Data shown

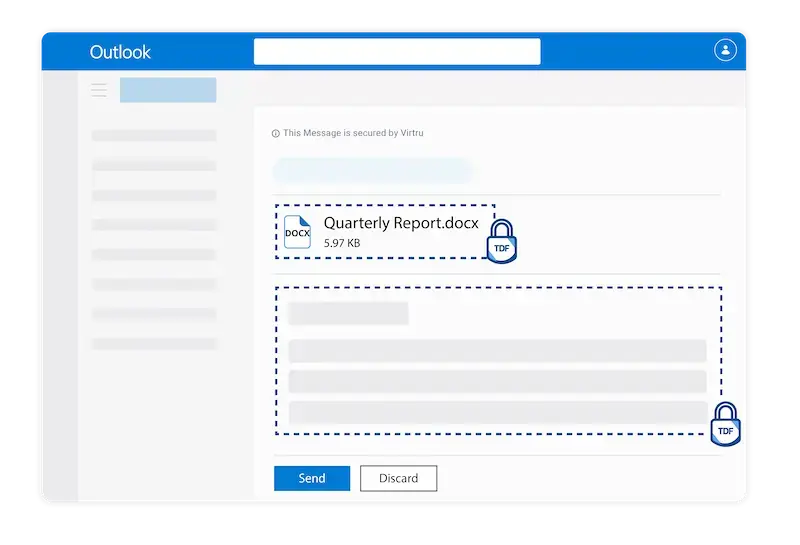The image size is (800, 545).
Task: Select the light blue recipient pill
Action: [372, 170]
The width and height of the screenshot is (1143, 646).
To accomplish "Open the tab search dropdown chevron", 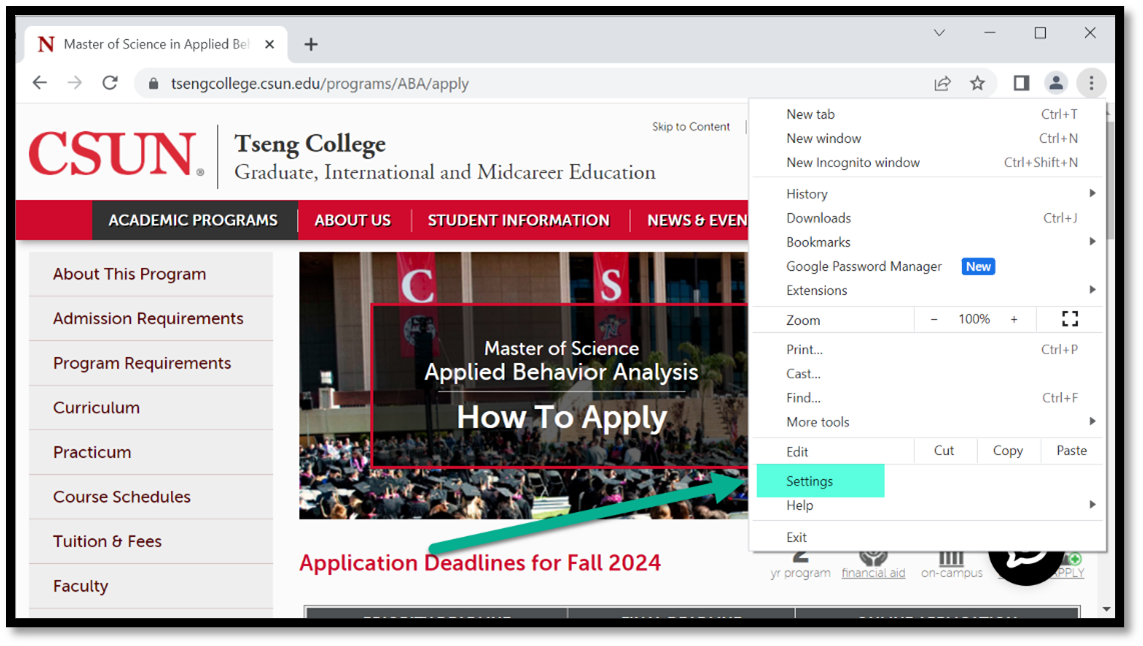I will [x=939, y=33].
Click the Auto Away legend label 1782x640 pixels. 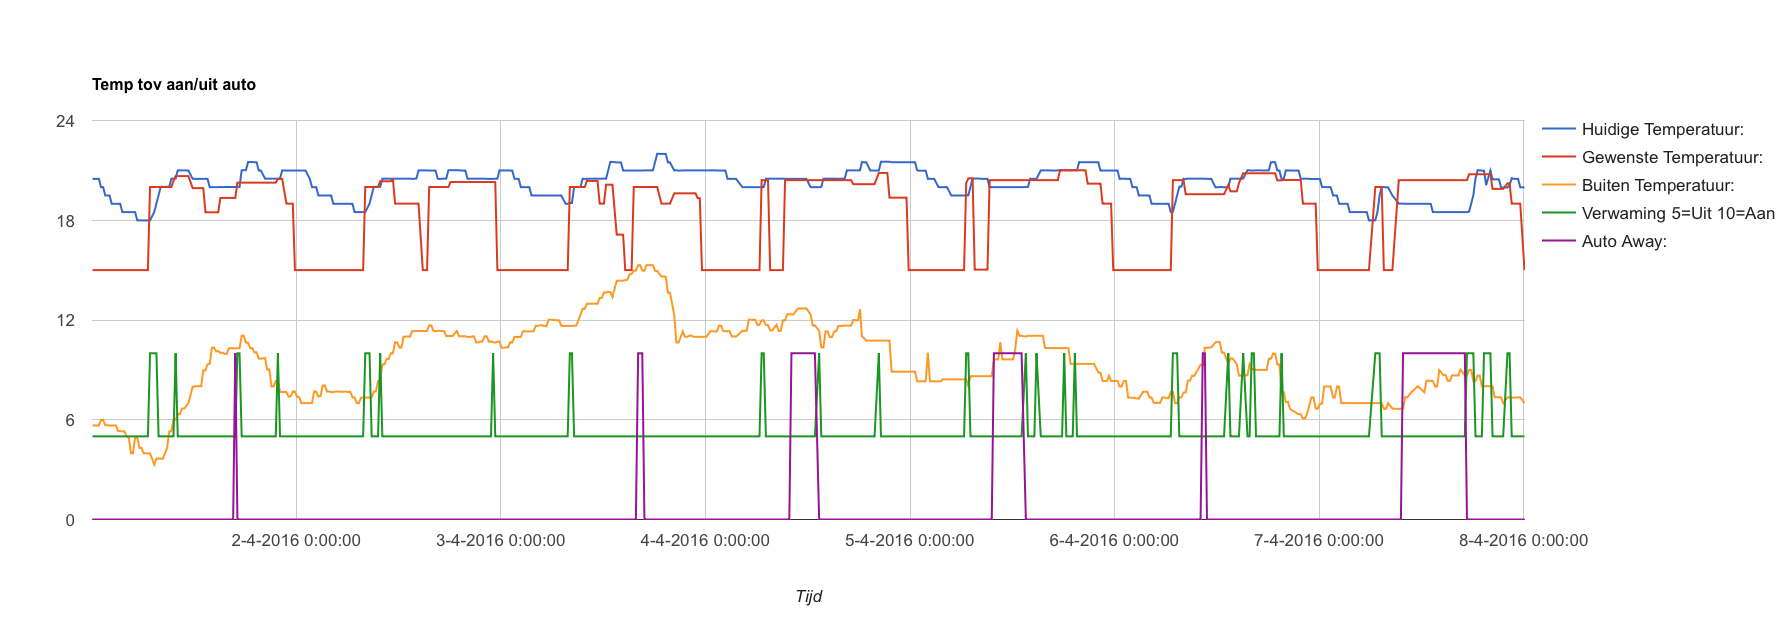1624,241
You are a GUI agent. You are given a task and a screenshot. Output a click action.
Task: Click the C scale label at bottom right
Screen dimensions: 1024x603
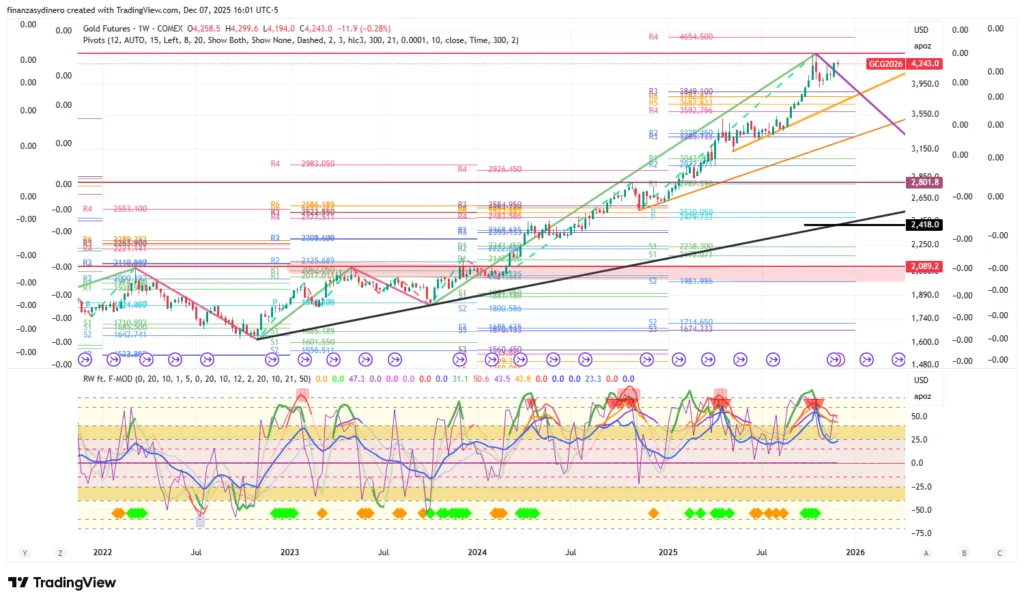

Problem requirements
From the line with "You are a GUI" through the end of the listing, write out every line exactly, leaving out the pictures.

Your solution
You are a GUI agent. You are given a task and a screenshot. Output a click action.
Task: Click the C scale label at bottom right
Screen dimensions: 1024x603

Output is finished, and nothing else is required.